Supplied text Block Start

Central banks normally dictate to the bond market. But now, investors are ramping up bets that policymakers have got inflation all wrong, and are forcing some to change tack.
For much of this year, investors had swallowed central bankers’ mantra that there was no need to raise interest rates to combat a “transitory” burst of inflation. But an autumn surge in energy prices, and the surprising persistence of supply bottlenecks in the global economy, have sparked an increase in bets on earlier increases in borrowing costs.
Some central bankers have appeared to follow where markets have led. The Reserve Bank of Australia last week allowed a key three-year bond yield to surge to 0.85 per cent, well above its 0.1 per cent target — apparently surrendering to heavy downward pressure on the debt’s price.
The Bank of Canada’s abrupt decision to scrap its own quantitative easing programme last week poured fuel on a bond price decline that was already under way. And investors have taken the fight to the European Central Bank, dialling up their rate rise bets for next year despite president Christine Lagarde’s insistence that such a move was inconsistent with the central bank’s guidance.
“Investors are testing central banks’ resolve that all this is temporary and forcing their hands,” said Andrea Iannelli, investment director at Fidelity International. “A big shift is afoot in monetary policy.”
The Bank of England, by contrast, has cheered the market along, triggering a big retreat in short-term UK government debt prices — which soon spread to other bond markets — when it signalled in September that a 2021 rate rise was a possibility.
“One after another, central bank communication is being challenged and successfully unravelled by the market,” said George Saravelos, Deutsche Bank’s global head of currency research. Saravelos likened the recent wave of “attacks” on central bank guidance to the end of the Bretton Woods monetary system in the early 1970s.

Supplied text Block End
Information supplied Block Start

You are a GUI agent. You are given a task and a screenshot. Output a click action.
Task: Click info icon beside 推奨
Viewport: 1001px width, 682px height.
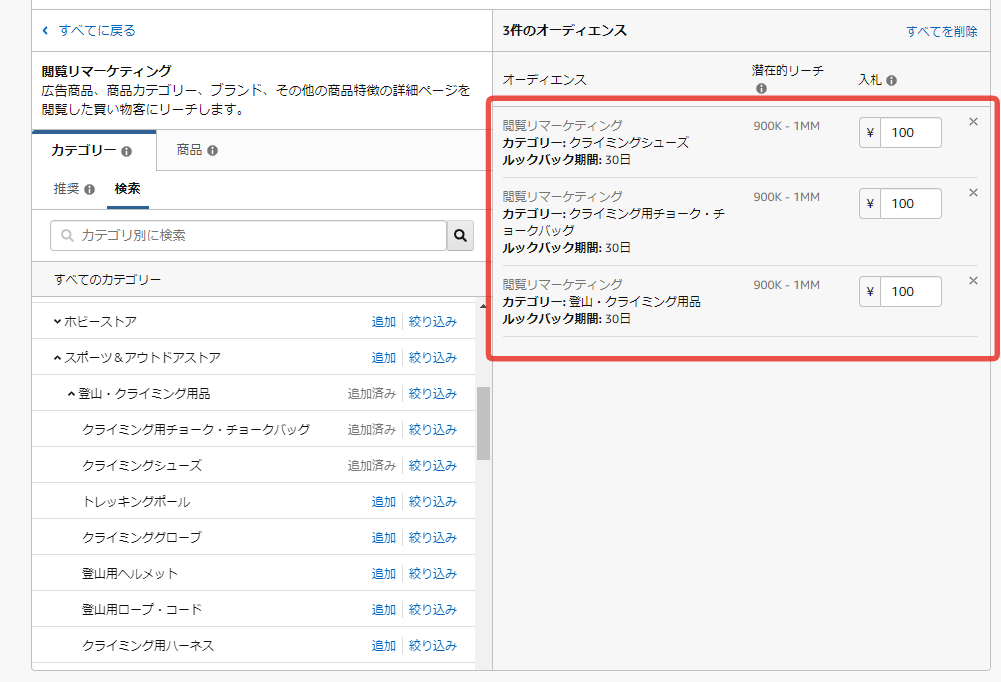coord(90,189)
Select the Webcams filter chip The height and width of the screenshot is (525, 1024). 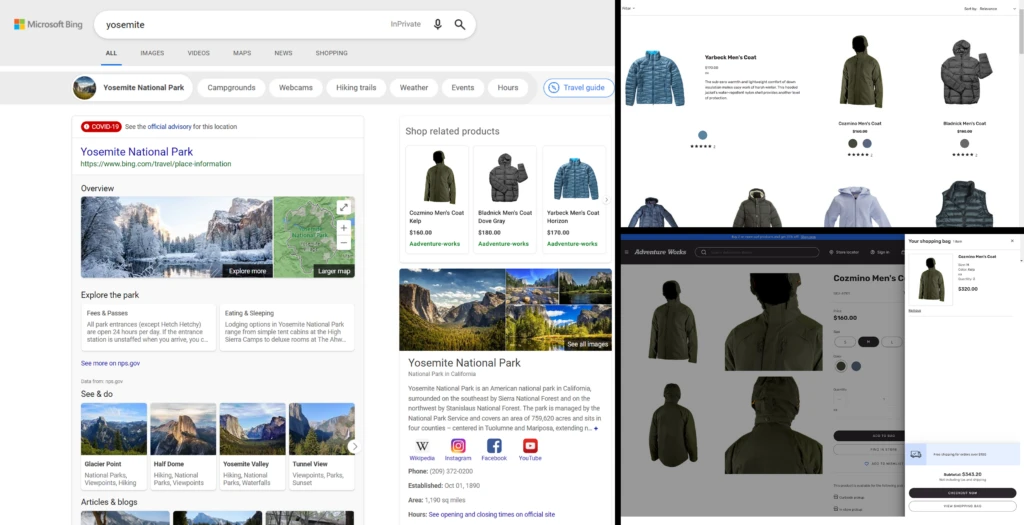click(x=295, y=88)
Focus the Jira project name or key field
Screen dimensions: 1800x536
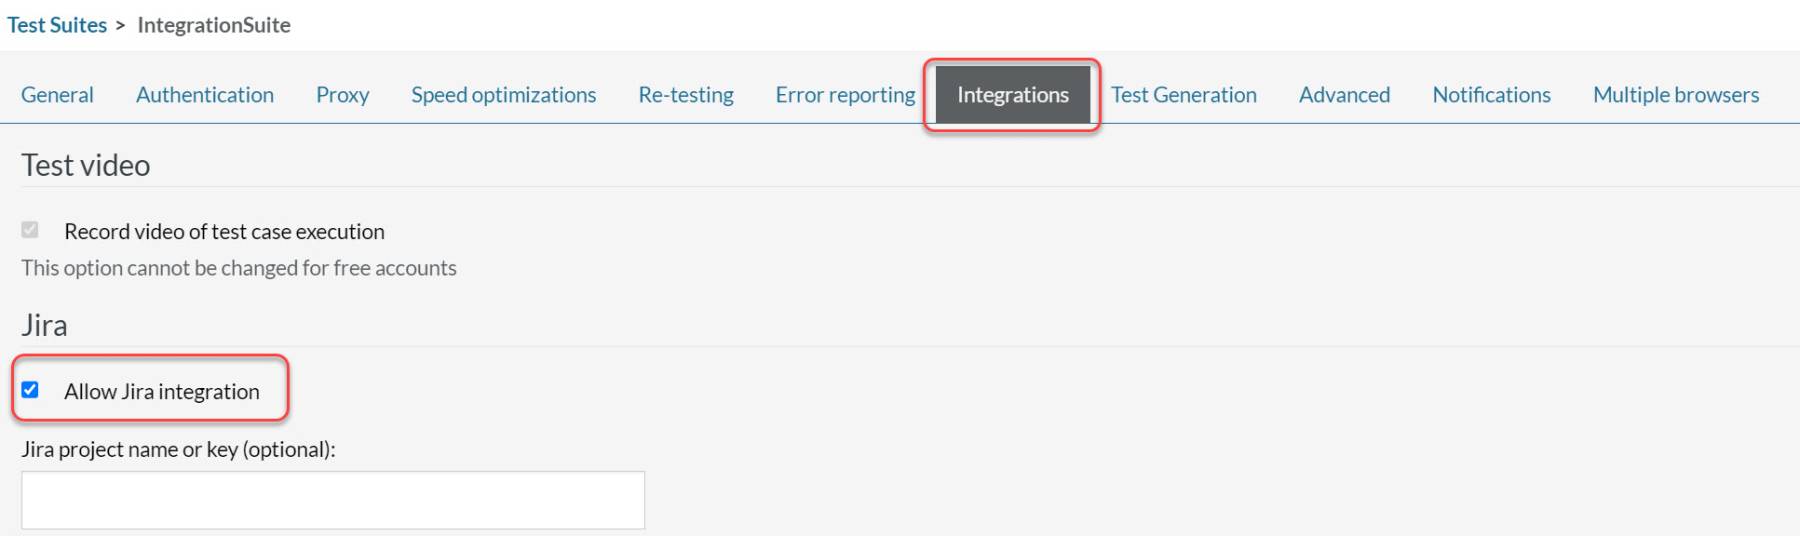[x=333, y=500]
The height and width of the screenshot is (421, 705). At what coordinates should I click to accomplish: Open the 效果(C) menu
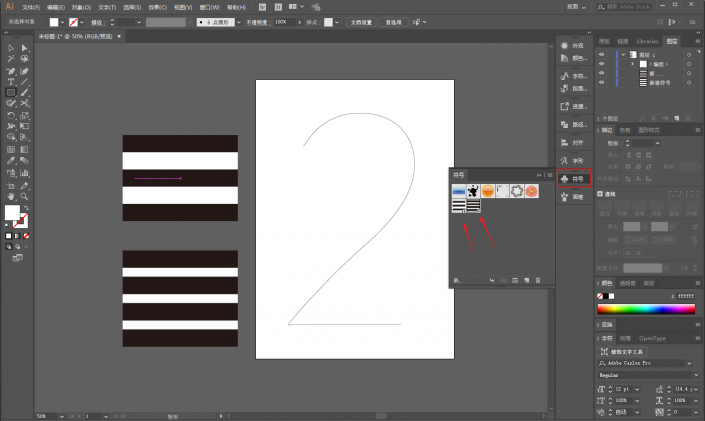[x=158, y=7]
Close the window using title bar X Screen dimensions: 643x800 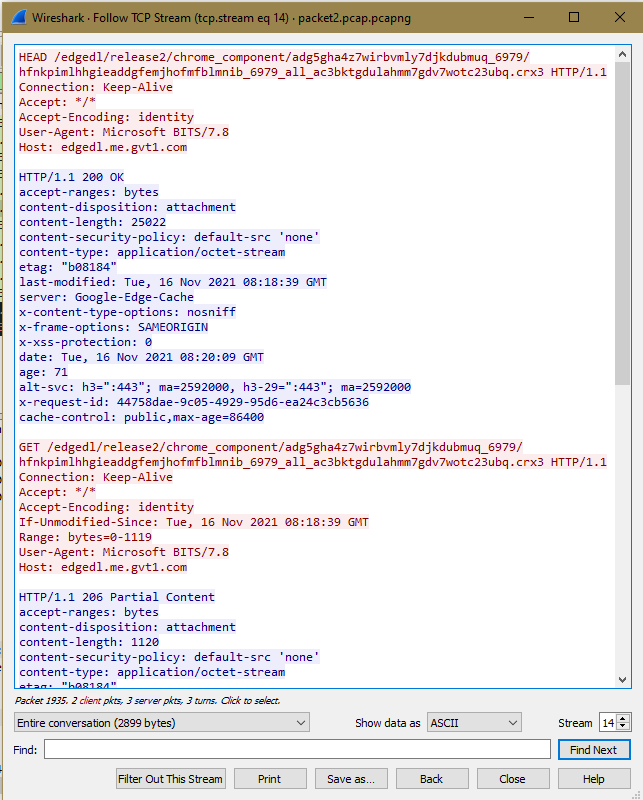tap(619, 18)
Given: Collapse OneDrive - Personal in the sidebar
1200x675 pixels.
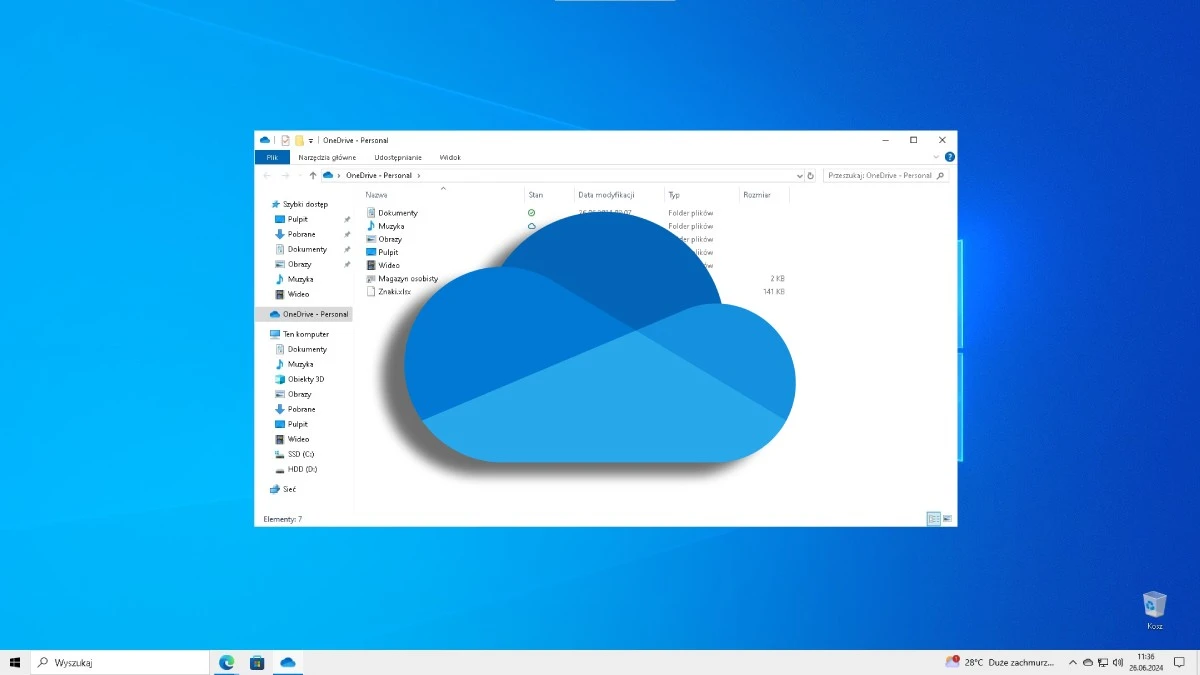Looking at the screenshot, I should point(268,313).
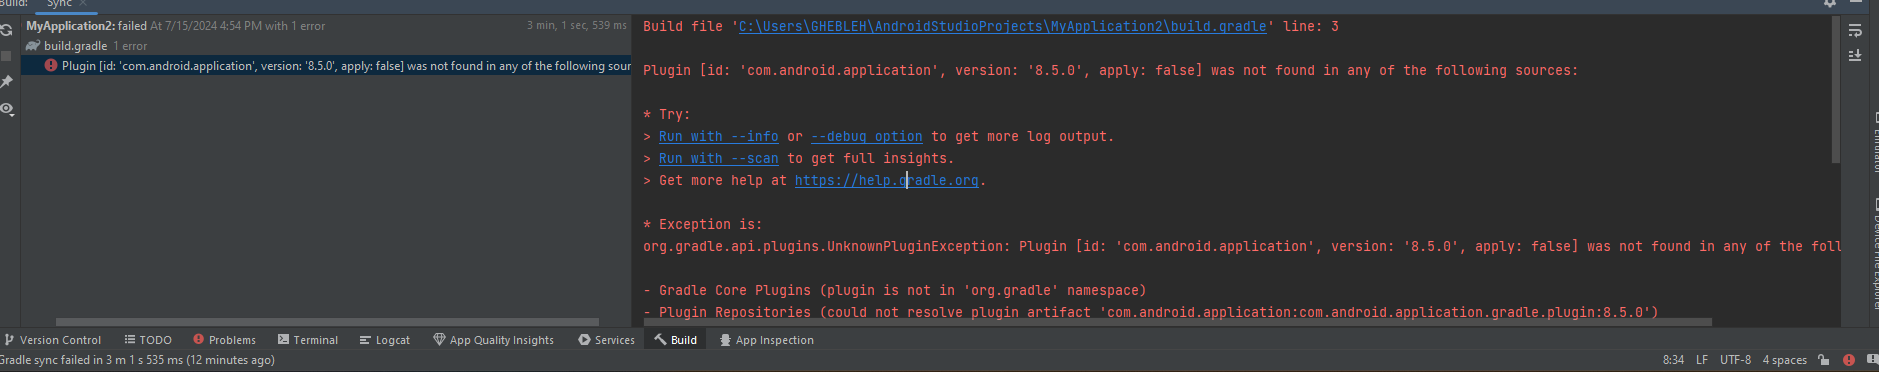This screenshot has height=372, width=1879.
Task: Open App Quality Insights
Action: (x=494, y=340)
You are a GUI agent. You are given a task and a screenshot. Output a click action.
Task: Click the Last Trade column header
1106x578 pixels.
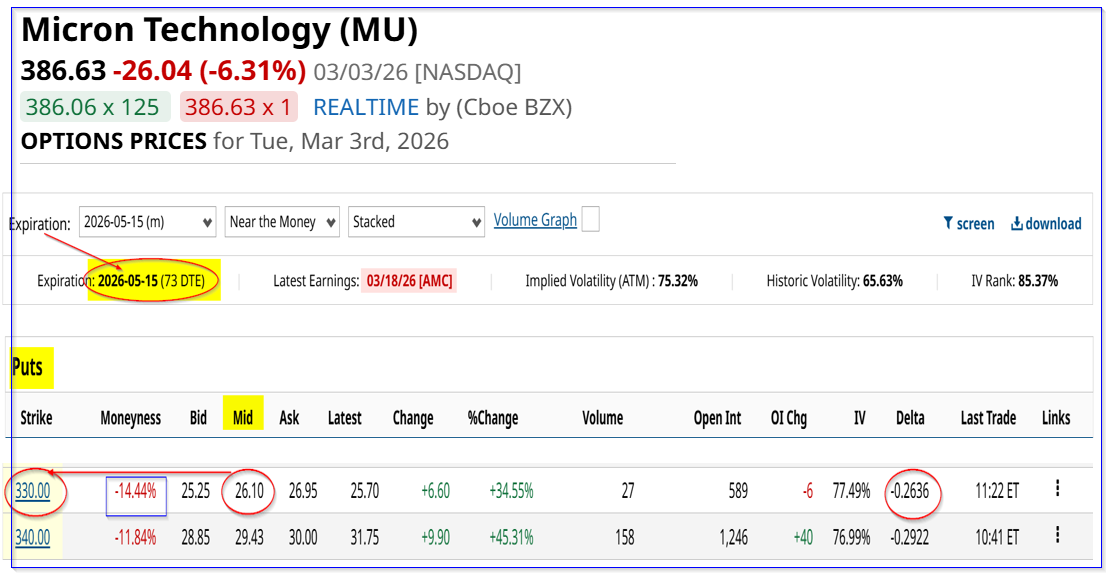[x=988, y=418]
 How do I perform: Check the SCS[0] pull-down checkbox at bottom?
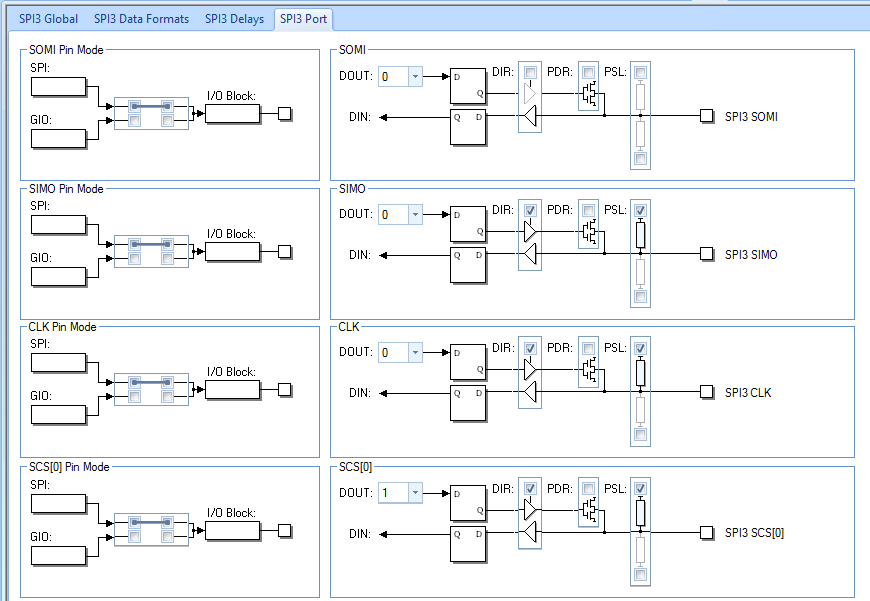click(640, 574)
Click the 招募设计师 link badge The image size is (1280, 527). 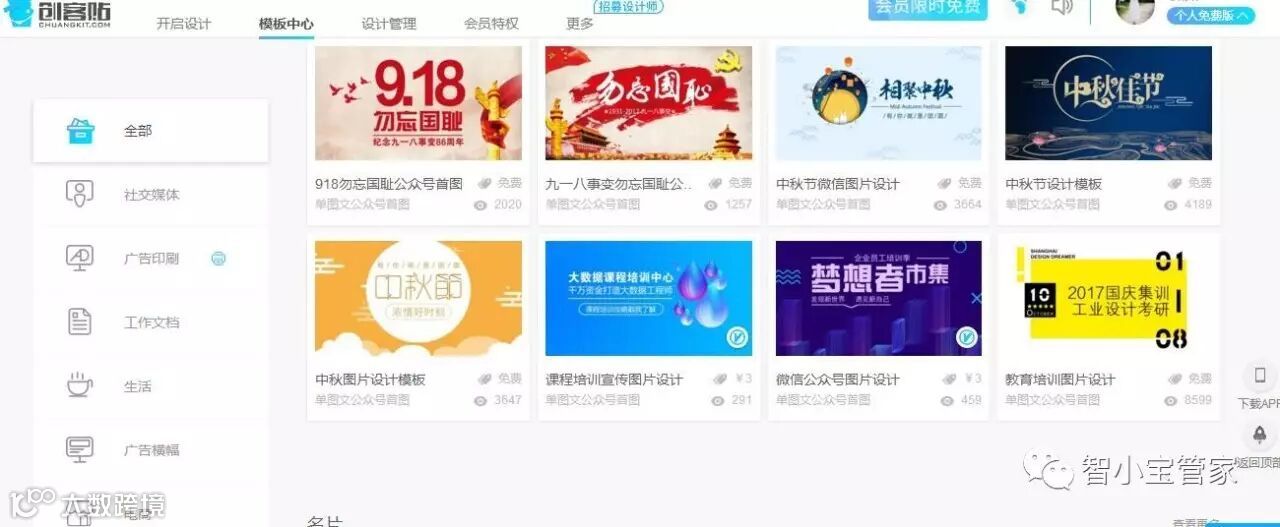[x=629, y=6]
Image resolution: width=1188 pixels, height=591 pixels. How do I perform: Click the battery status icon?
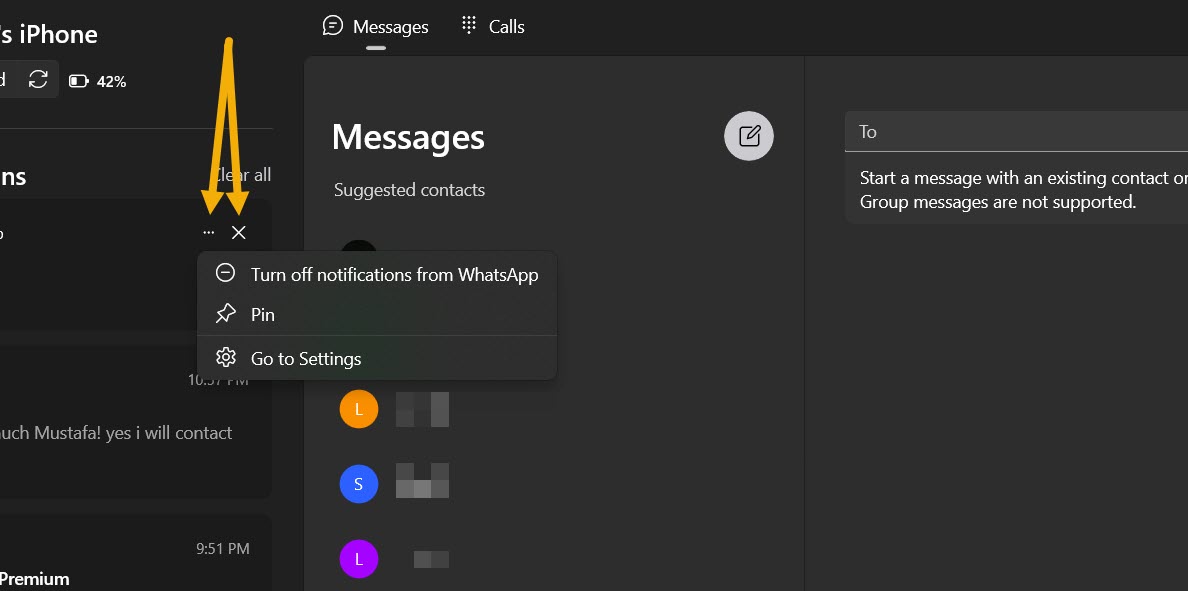point(79,81)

Information supplied Block End

Please copy the passage on central banks and the bond market word for word, from "The Bank of England, by" to "the early 1970s.", inclusive.

Answer to this problem ::
The Bank of England, by contrast, has cheered the market along, triggering a big retreat in short-term UK government debt prices — which soon spread to other bond markets — when it signalled in September that a 2021 rate rise was a possibility.
“One after another, central bank communication is being challenged and successfully unravelled by the market,” said George Saravelos, Deutsche Bank’s global head of currency research. Saravelos likened the recent wave of “attacks” on central bank guidance to the end of the Bretton Woods monetary system in the early 1970s.